Luverne is a city in Steele County, North Dakota, United States. The population was 28 at the 2020 census. Luverne was founded in 1912.

==Geography==
Luverne is located in southwest Steele County, about a mile north of the Steele County-Barnes County line on Steele County Highway 25. Luverne is approximately four miles (6 km) east of the Steele County-Griggs County line. Luverne is several miles away from Lake Ashtabula, a man-made reservoir on the Sheyenne River. Luverne's closest neighbor is Sibley, four miles (6 km) away.

According to the United States Census Bureau, the city has a total area of 0.26 sqmi, all land.

==Demographics==

Historical population
| Census | Pop. | Note | %± |
| 1920 | 225 |  | — |
| 1930 | 177 |  | −21.3% |
| 1940 | 187 |  | 5.6% |
| 1950 | 154 |  | −17.6% |
| 1960 | 109 |  | −29.2% |
| 1970 | 84 |  | −22.9% |
| 1980 | 65 |  | −22.6% |
| 1990 | 41 |  | −36.9% |
| 2000 | 44 |  | 7.3% |
| 2010 | 31 |  | −29.5% |
| 2020 | 28 |  | −9.7% |
| 2022 (est.) | 27 |  | −3.6% |
U.S. Decennial Census 2020 Census

===2010 census===
As of the census of 2010, there were 31 people, 17 households, and 9 families residing in the city. The population density was 119.2 PD/sqmi. There were 21 housing units at an average density of 80.8 /sqmi. The racial makeup of the city was 90.3% White, 6.5% Native American, and 3.2% from two or more races.

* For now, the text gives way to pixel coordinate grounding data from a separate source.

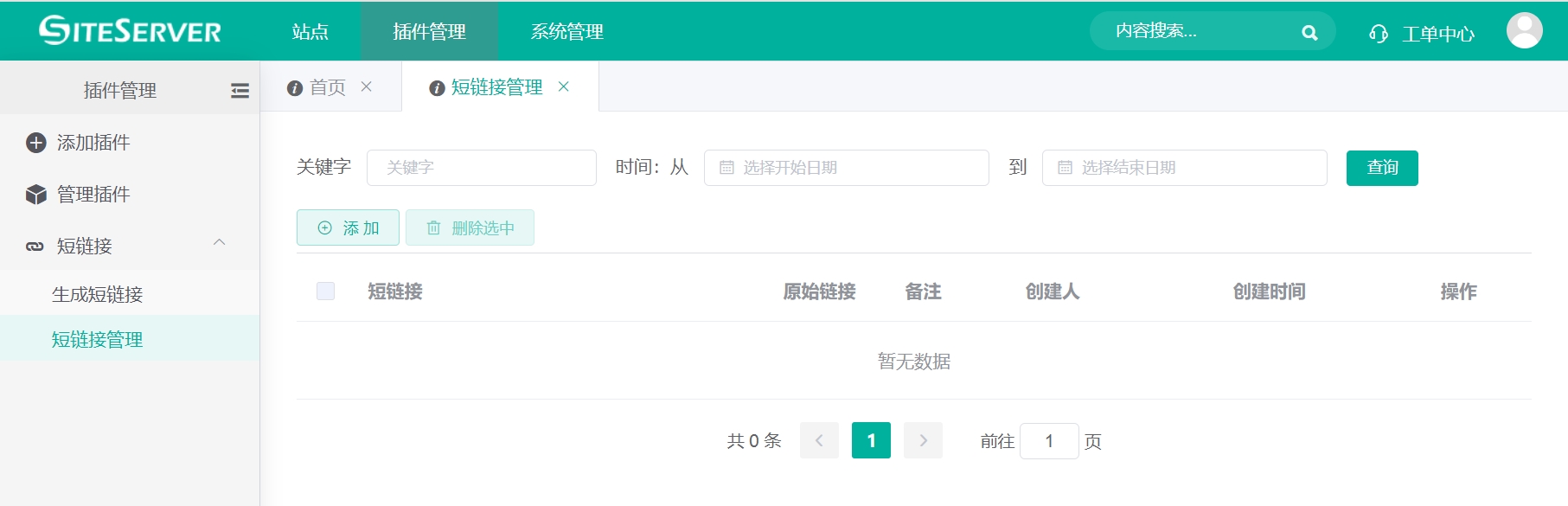Screen dimensions: 1568x506
Task: Collapse the 短链接 sidebar group
Action: 220,243
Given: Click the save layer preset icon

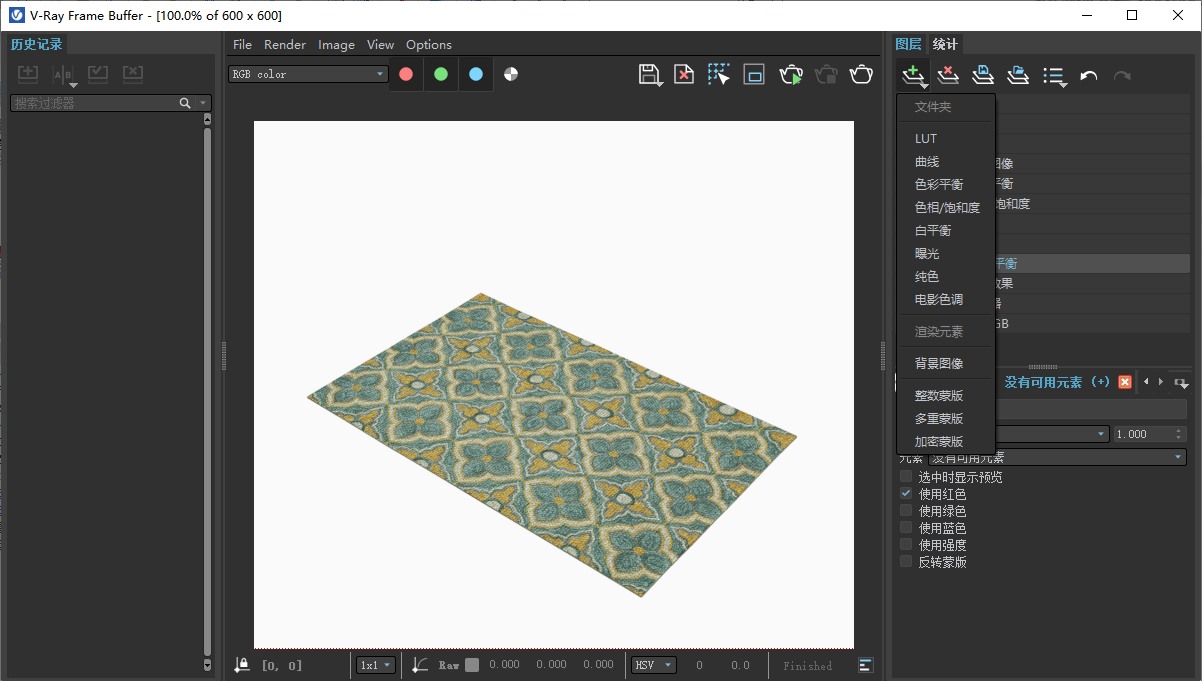Looking at the screenshot, I should click(983, 75).
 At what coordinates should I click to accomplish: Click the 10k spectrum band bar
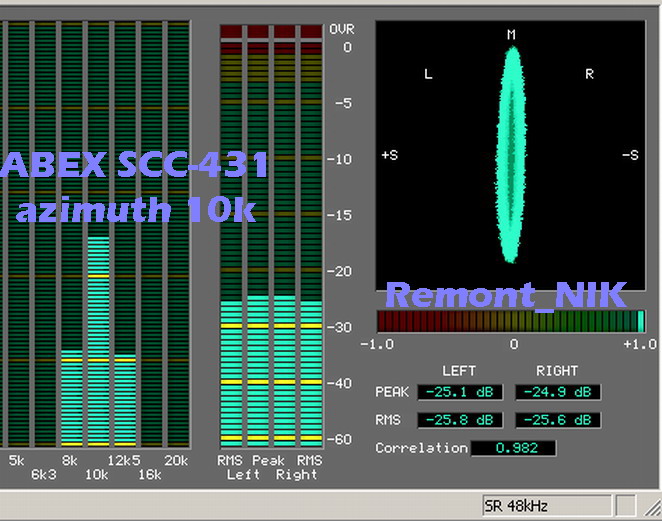point(97,340)
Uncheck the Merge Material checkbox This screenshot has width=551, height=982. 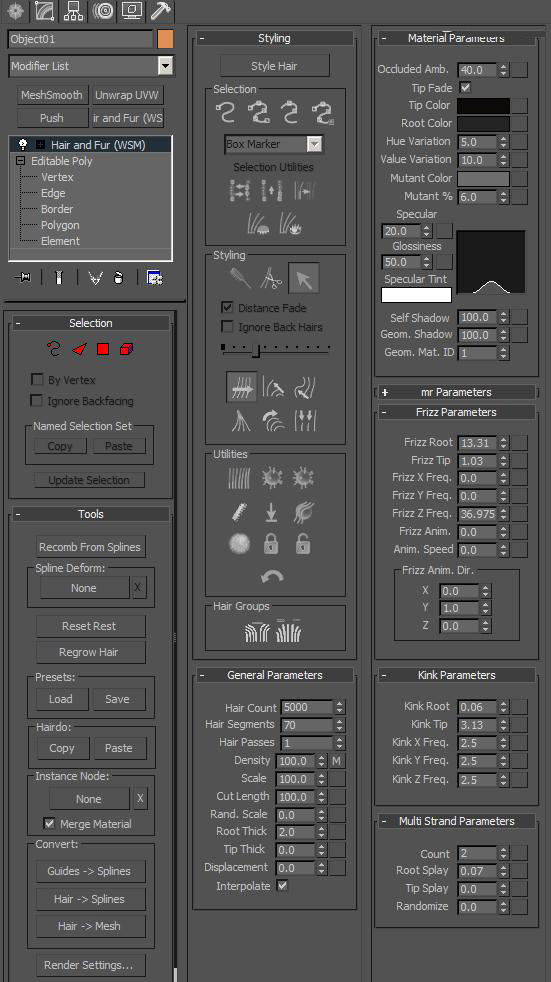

There were 17 households, of which 17.6% had children under the age of 18 living with them, 35.3% were married couples living together, 11.8% had a female householder with no husband present, 5.9% had a male householder with no wife present, and 47.1% were non-families. 41.2% of all households were made up of individuals, and 5.9% had someone living alone who was 65 years of age or older. The average household size was 1.82 and the average family size was 2.44.

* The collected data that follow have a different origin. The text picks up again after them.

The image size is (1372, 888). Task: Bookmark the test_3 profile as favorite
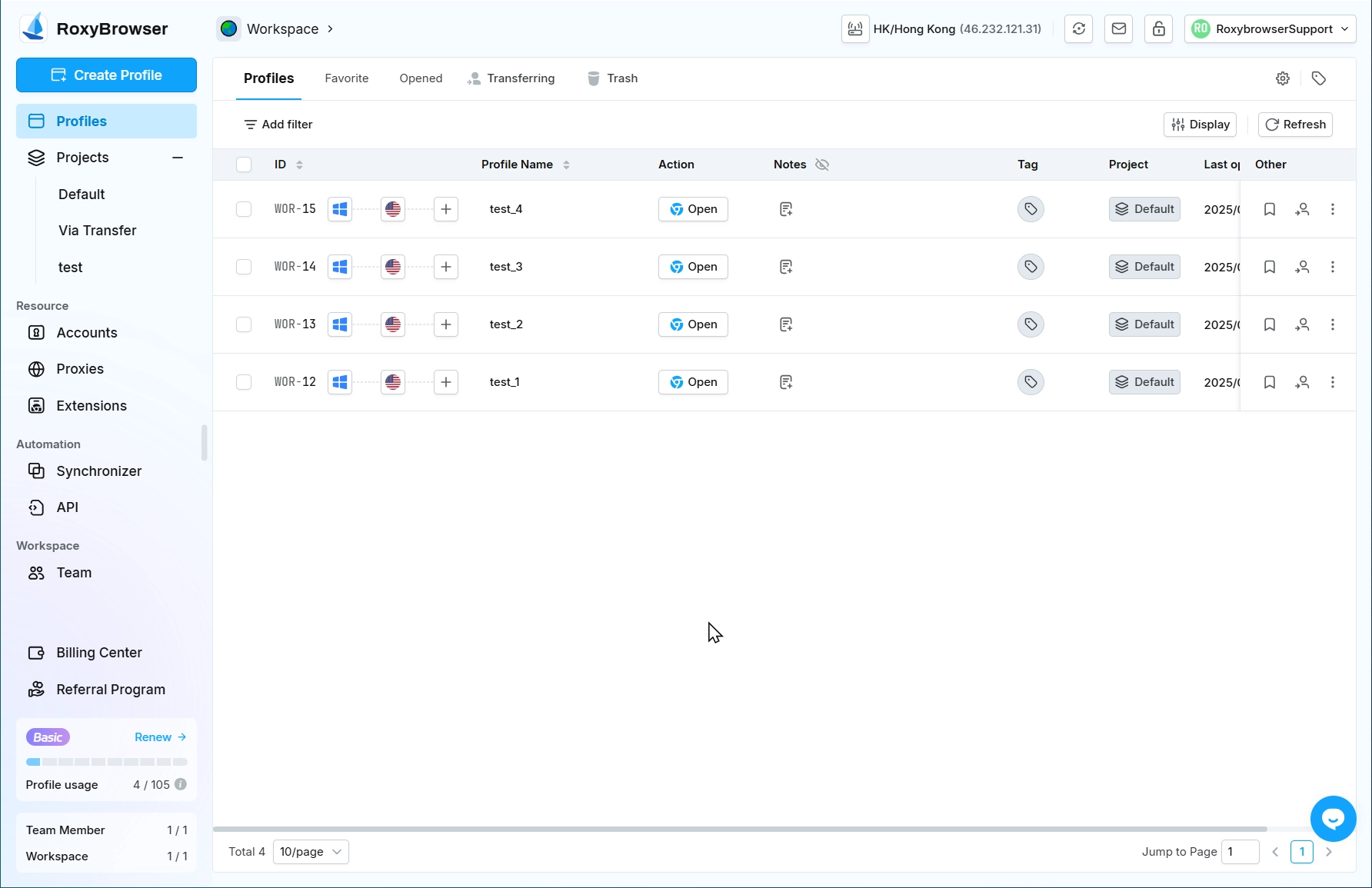[1270, 267]
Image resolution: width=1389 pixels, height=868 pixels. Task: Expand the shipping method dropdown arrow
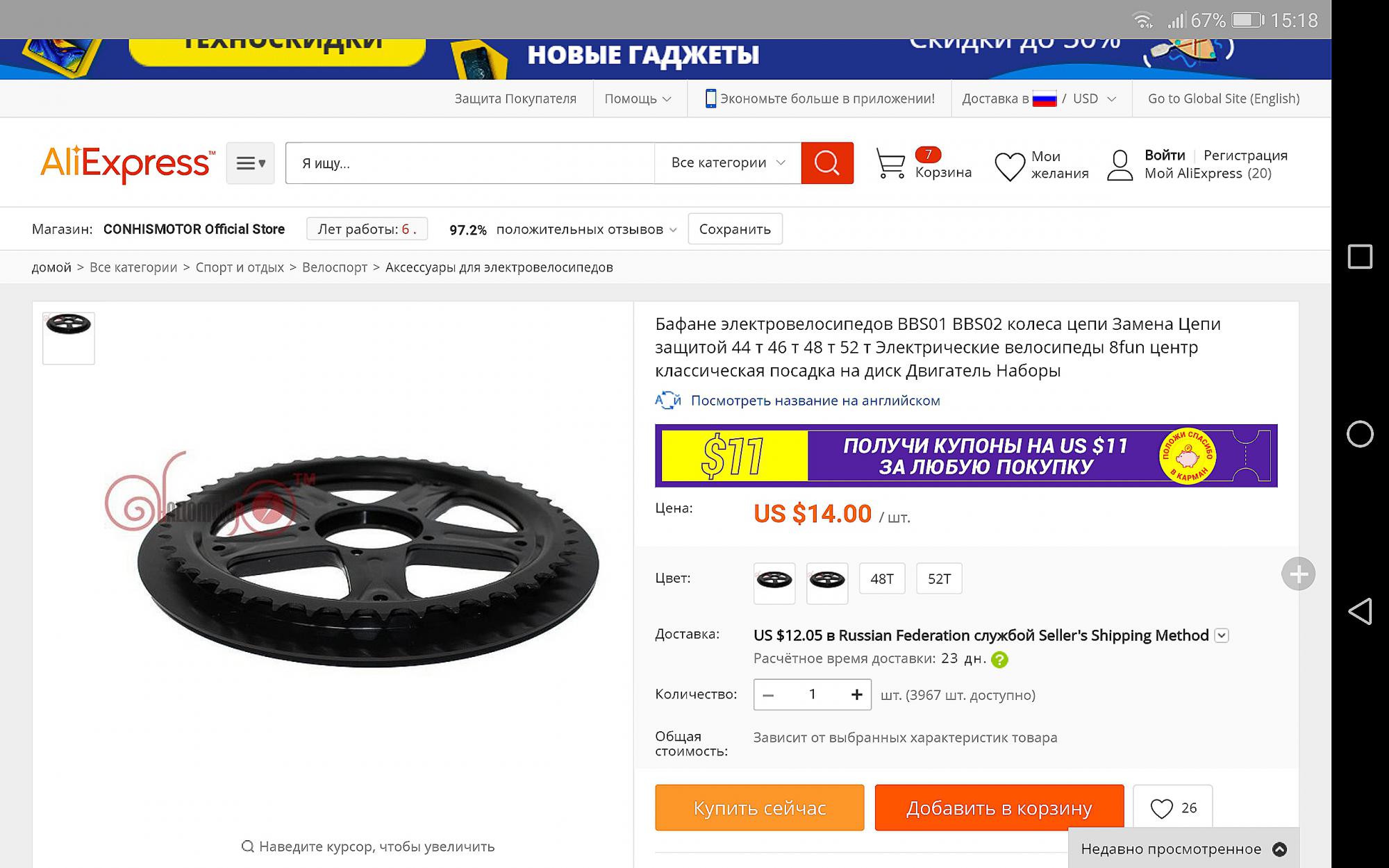1222,635
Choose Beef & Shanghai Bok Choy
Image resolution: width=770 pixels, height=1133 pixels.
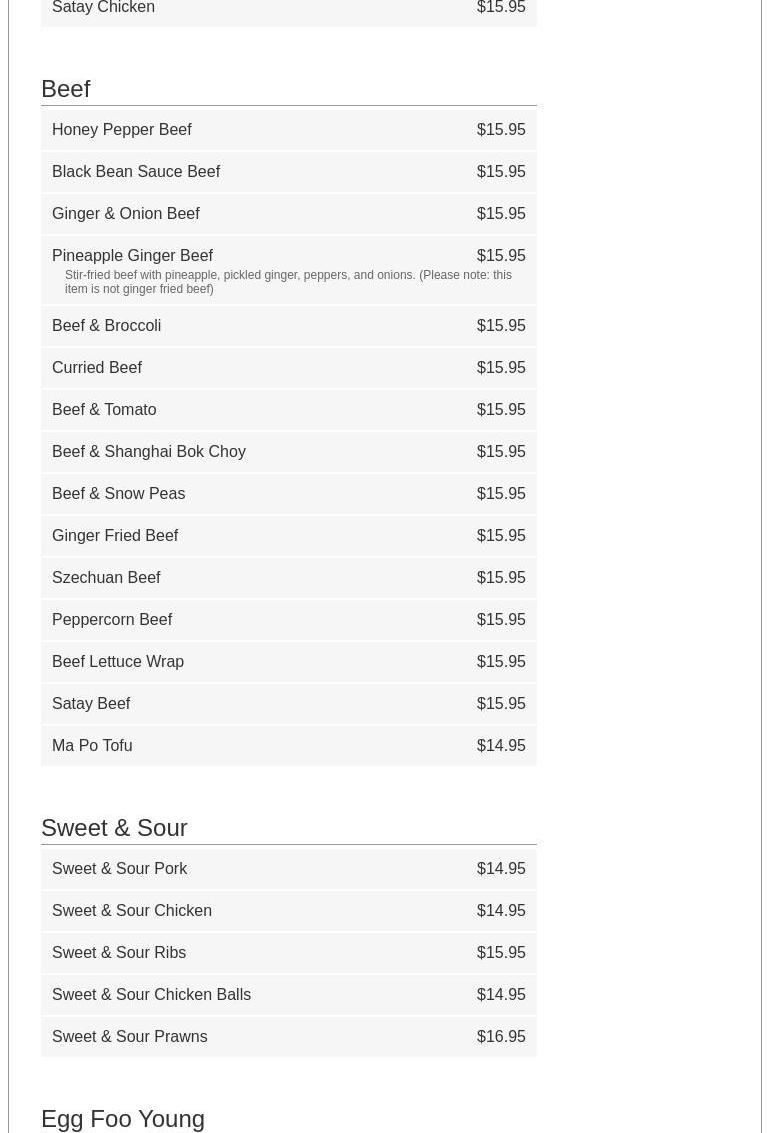pyautogui.click(x=149, y=452)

The median age in the city was 43.5 years. 16.1% of residents were under the age of 18; 0.1% were between the ages of 18 and 24; 38.8% were from 25 to 44; 29% were from 45 to 64; and 16.1% were 65 years of age or older. The gender makeup of the city was 54.8% male and 45.2% female.

===2000 census===
As of the census of 2000, there were 44 people, 16 households, and 12 families residing in the city. The population density was 170.6 PD/sqmi. There were 23 housing units at an average density of 89.2 /sqmi. The racial makeup of the city was 97.73% White and 2.27% Native American.

There were 16 households, out of which 37.5% had children under the age of 18 living with them, 75.0% were married couples living together, and 25.0% were non-families. 18.8% of all households were made up of individuals, and none had someone living alone who was 65 years of age or older. The average household size was 2.75 and the average family size was 3.25.

In the city, the population was spread out, with 31.8% under the age of 18, 2.3% from 18 to 24, 29.5% from 25 to 44, 20.5% from 45 to 64, and 15.9% who were 65 years of age or older. The median age was 33 years. For every 100 females, there were 76.0 males. For every 100 females age 18 and over, there were 100.0 males.

The median income for a household in the city was $37,188, and the median income for a family was $37,188. Males had a median income of $26,875 versus $13,750 for females. The per capita income for the city was $12,042. None of the population and none of the families were below the poverty line.

==Economy==

Luverne has two businesses located within the city limits. The first is Luverne Farmers Elevator, a grain handling and shipping facility.

Luverne is also home to a number of larger farm operations in the region, both grain and livestock operations. Luverne also boasts a hunting preserve as one of its area businesses.

==Education==

Luverne is within the Hope-Page Public Schools.

Luverne had its own K-12 school system until the early 1970s. At that time, Luverne merged with the Hope, school district. Luverne's school aged population is bused to Hope, 15 mi away, or Page 22 mi away, for education, depending on their secondary or elementary status. The school's activities have been merged with the Finley-Sharon school district, two other communities in Steele County. With this merger, a great deal of Steele County is now groups for extracurricular activities together, laying the groundwork for a possible future merger of the entire region into one school district.